Methods for Text Summarization

Automatic summarization refers to the algorithmic shortening of a communication. The result should effectively convey the important points in a shorter form, be complete, readable and follow the vocabulary of the original. This allows a user to consume critical information as efficiently as possible. Summarization appears in virtually every form of consumable media, for example:

  • Abstracts of research papers

  • Synopses of books and films

  • Headlines of articles

  • Minutes of a meeting

  • Sound bites of politicians and correspondents for news media.

Text summarization is of particular interest because of its relative simplicity to approach computationally, compared to the large potential gain in productivity. For this reason, vendors such as Google have heavily invested in research in this area and now feature summaries that many of us use every day: answering a user’s query directly on the search page without the need to ever click through to a source.

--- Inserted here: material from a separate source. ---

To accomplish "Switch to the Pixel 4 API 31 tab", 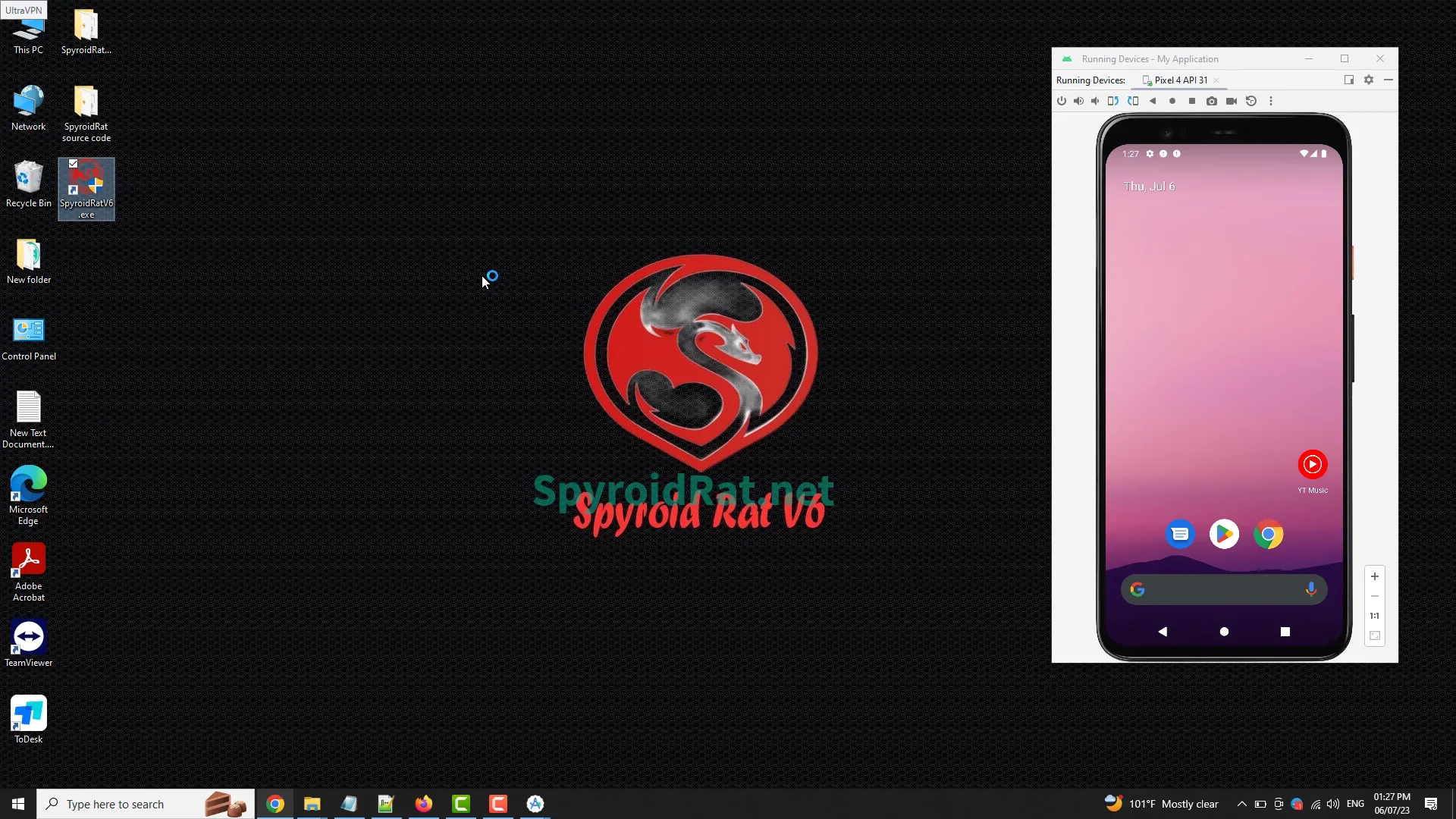I will click(x=1181, y=80).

Text summarization can be broadly categorized into two approaches:

  1. Extractive, wherein the key phrases are identified and presented verbatim, with no additional content generated by the algorithm.

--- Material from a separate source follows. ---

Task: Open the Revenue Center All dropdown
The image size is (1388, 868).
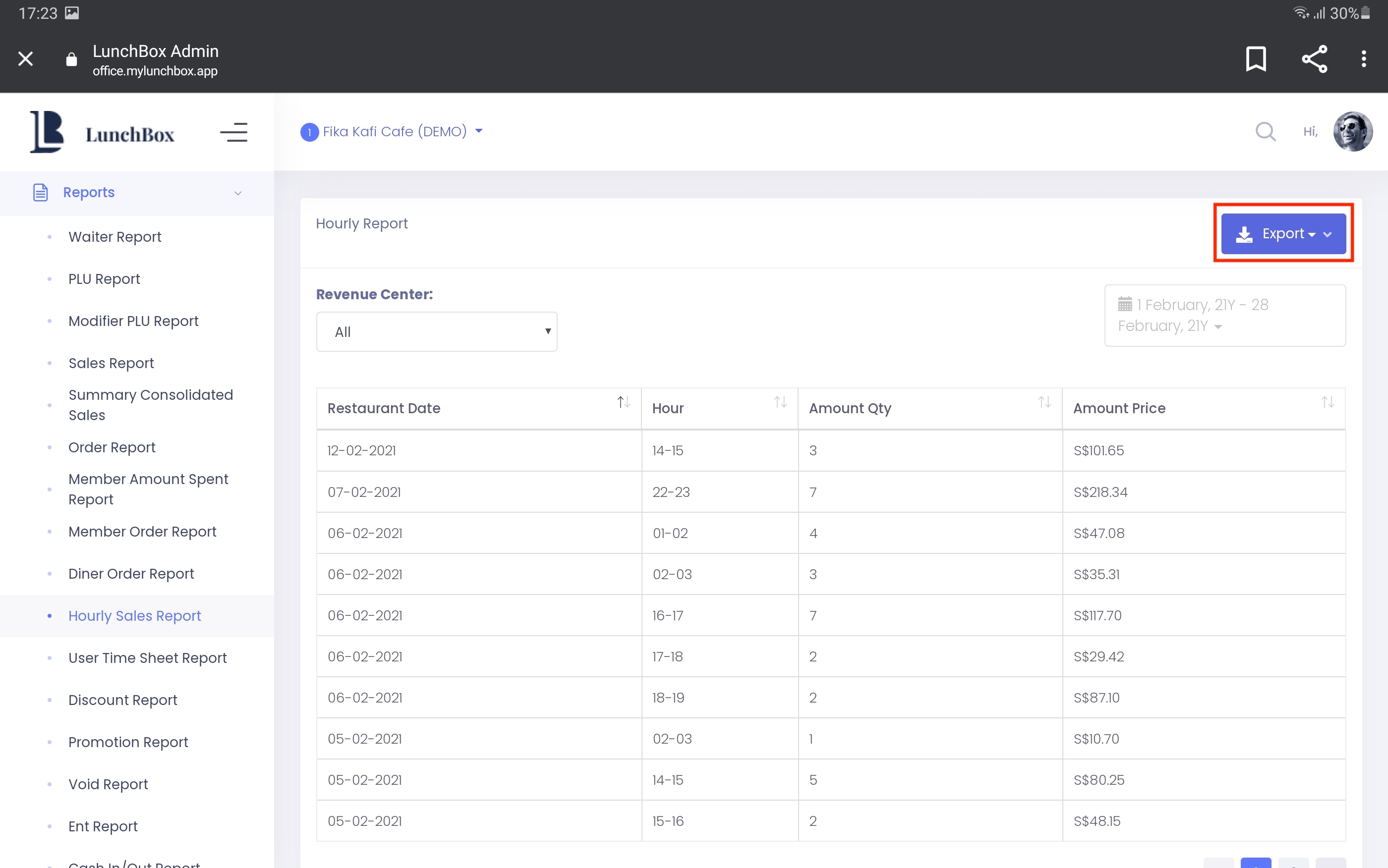Action: click(436, 332)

  2. Abstractive, where the whole text is interpreted, and a summarized output is generated using language that may not have been present in the original.

Extractive techniques have the advantage of being far easier to implement due to their method of scoring and concatenating existing phrases rather than creating new ones. For this reason, more research is in this area and there are more available toolsets for extractive summarization. The drawback of this approach is mostly in the inconsistent fluency of the summary.

Abstractive techniques are more complex and generally require more adventurous algorithms and computing power. They are usually highly domain-specific, with little transferability to other types of text. However, for their intended domain, they can provide highly accurate and readable summaries.

This whitepaper will discuss the most popular approaches to automatic text summarization; their implementations, practicality and relative strengths and weaknesses. The topic of text summarization will be considered in its wider business and historical context, and an overview of the leading institutions in this field will be provided. An overview of the available commercial and open-source options will be provided, along with a summary of related fields in Natural Language Processing.